Records for processing Block Start
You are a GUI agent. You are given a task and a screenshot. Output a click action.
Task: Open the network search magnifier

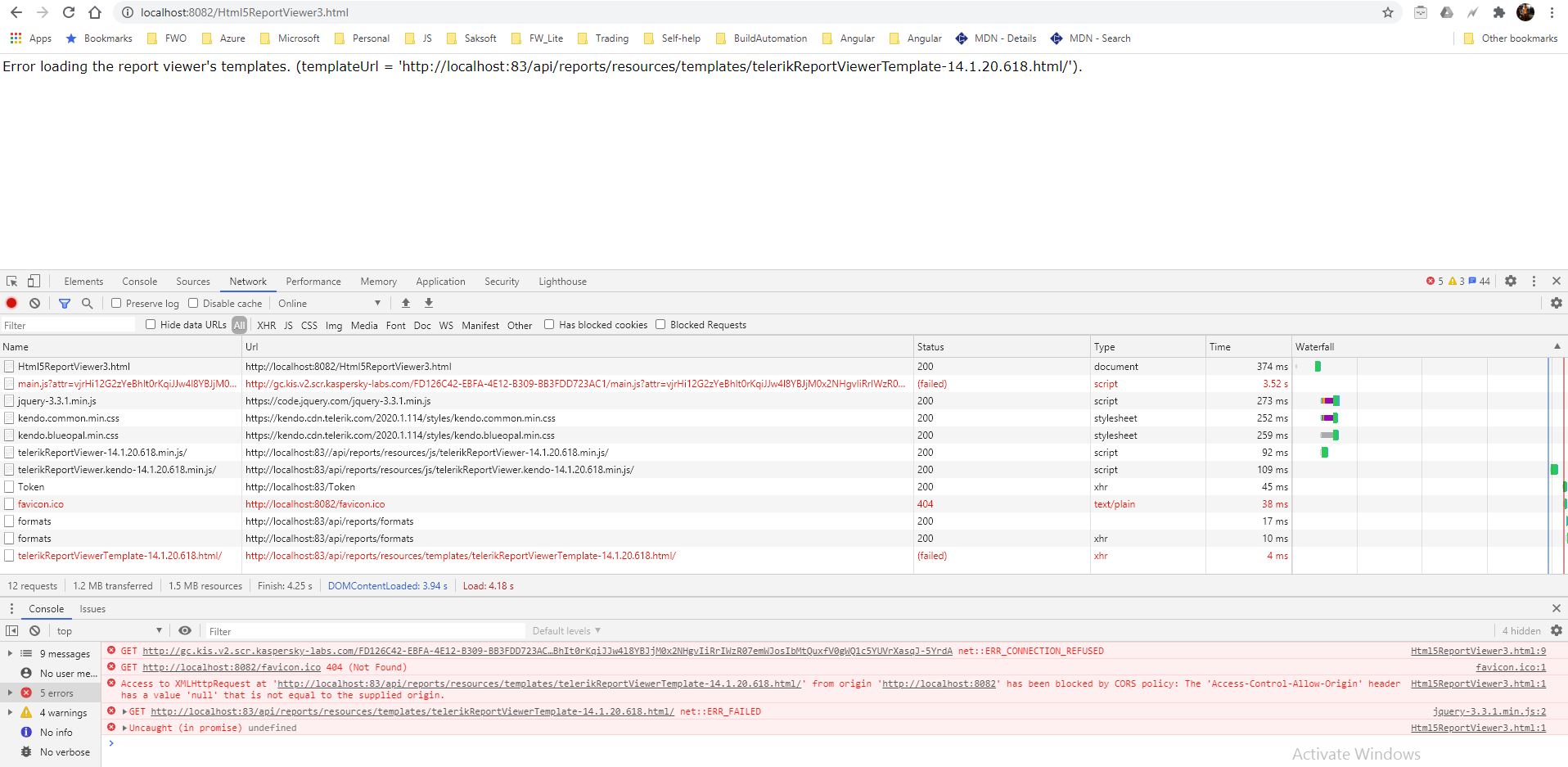point(88,303)
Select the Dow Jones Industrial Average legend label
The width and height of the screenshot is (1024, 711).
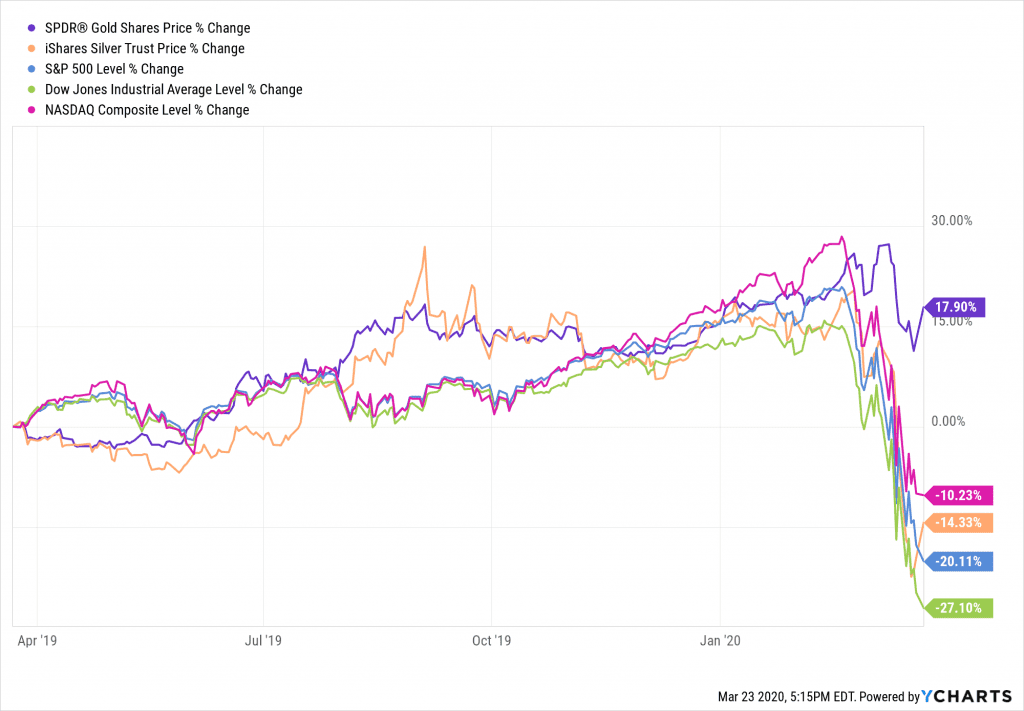174,89
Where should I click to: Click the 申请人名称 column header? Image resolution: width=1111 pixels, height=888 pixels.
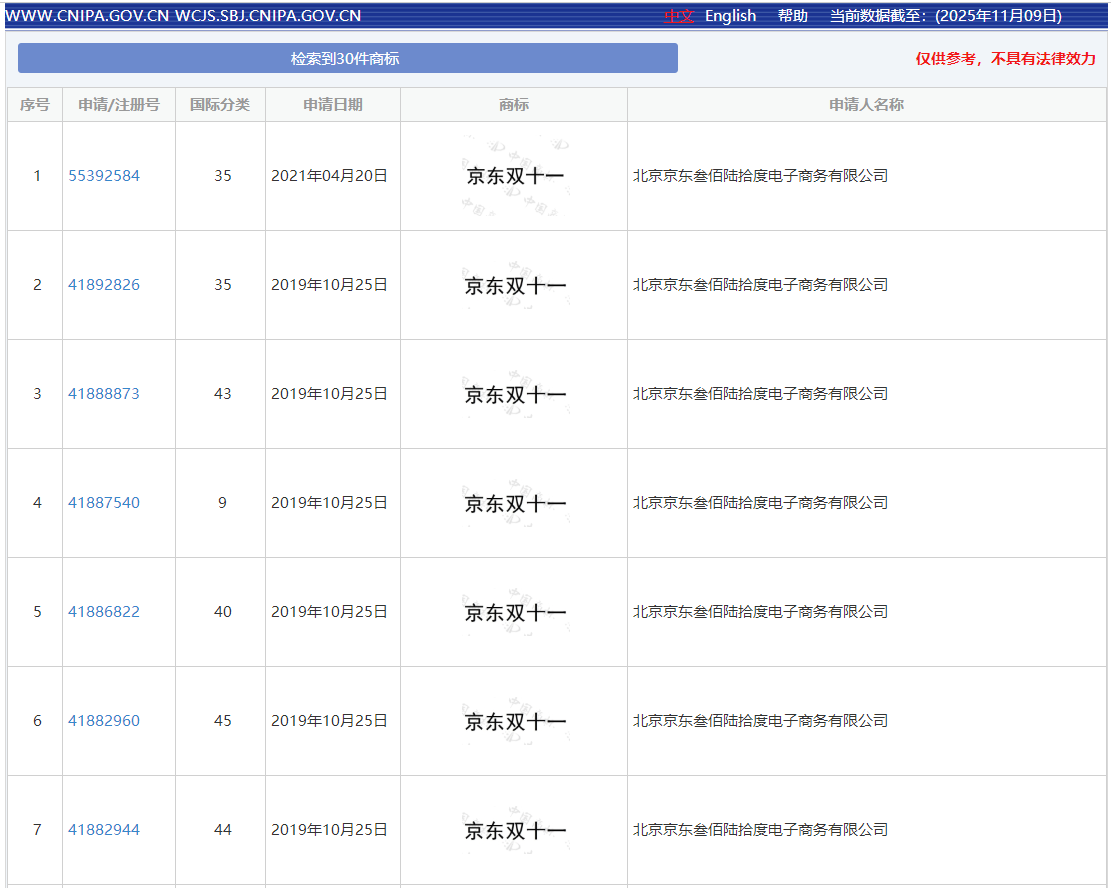[866, 105]
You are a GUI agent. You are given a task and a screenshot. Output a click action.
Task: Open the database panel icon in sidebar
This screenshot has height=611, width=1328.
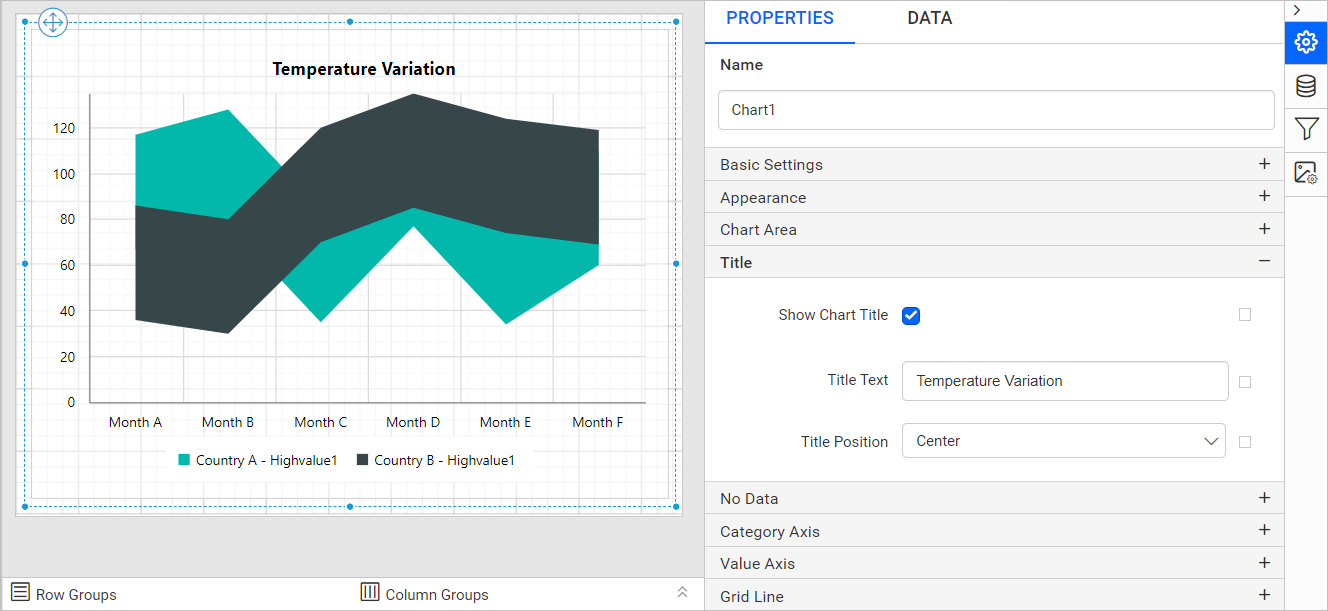pos(1306,86)
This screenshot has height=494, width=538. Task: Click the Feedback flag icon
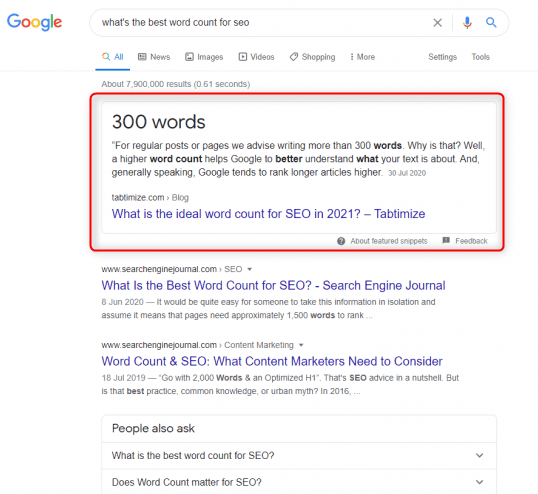pyautogui.click(x=446, y=240)
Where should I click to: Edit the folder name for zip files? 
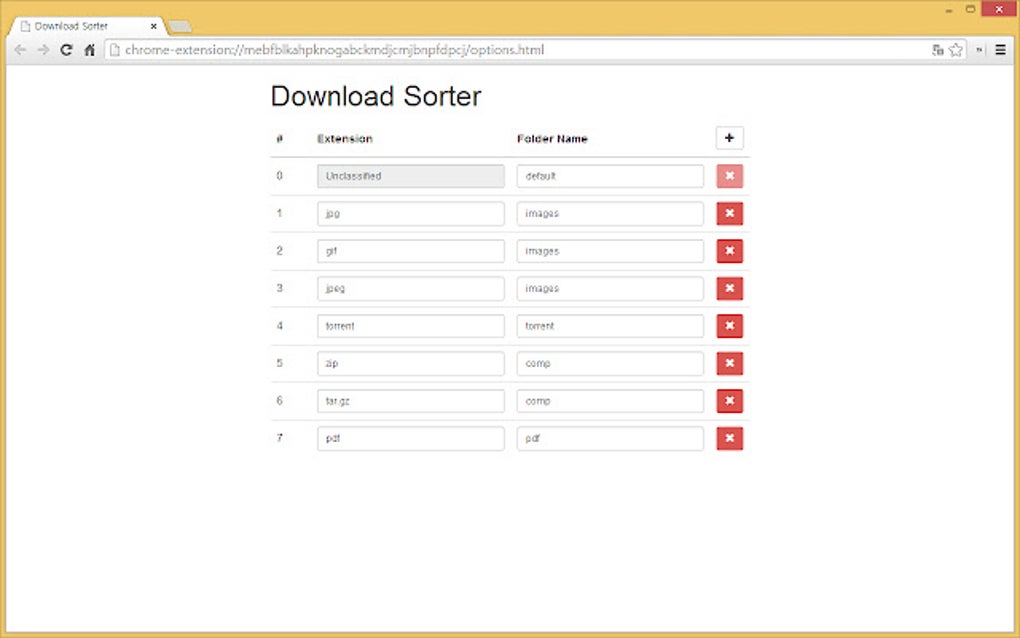[x=609, y=363]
Records for processing Block End
The required output is an exact copy of the lines from the one with "Task: Open the network search magnifier" through the final line of the data above, with pictures removed.

Task: Open the network search magnifier

point(88,303)
Select the Dow Jones Industrial Average legend label
The width and height of the screenshot is (1024, 711).
174,89
Where should I click to: Click the 申请人名称 column header? Image resolution: width=1111 pixels, height=888 pixels.
[866, 105]
You are a GUI agent. You are given a task and a screenshot. Output a click action.
Task: Open the database panel icon in sidebar
This screenshot has height=611, width=1328.
pos(1306,86)
This screenshot has height=494, width=538. Task: Click the Feedback flag icon
pyautogui.click(x=446, y=240)
Where should I click to: Edit the folder name for zip files? 
[x=609, y=363]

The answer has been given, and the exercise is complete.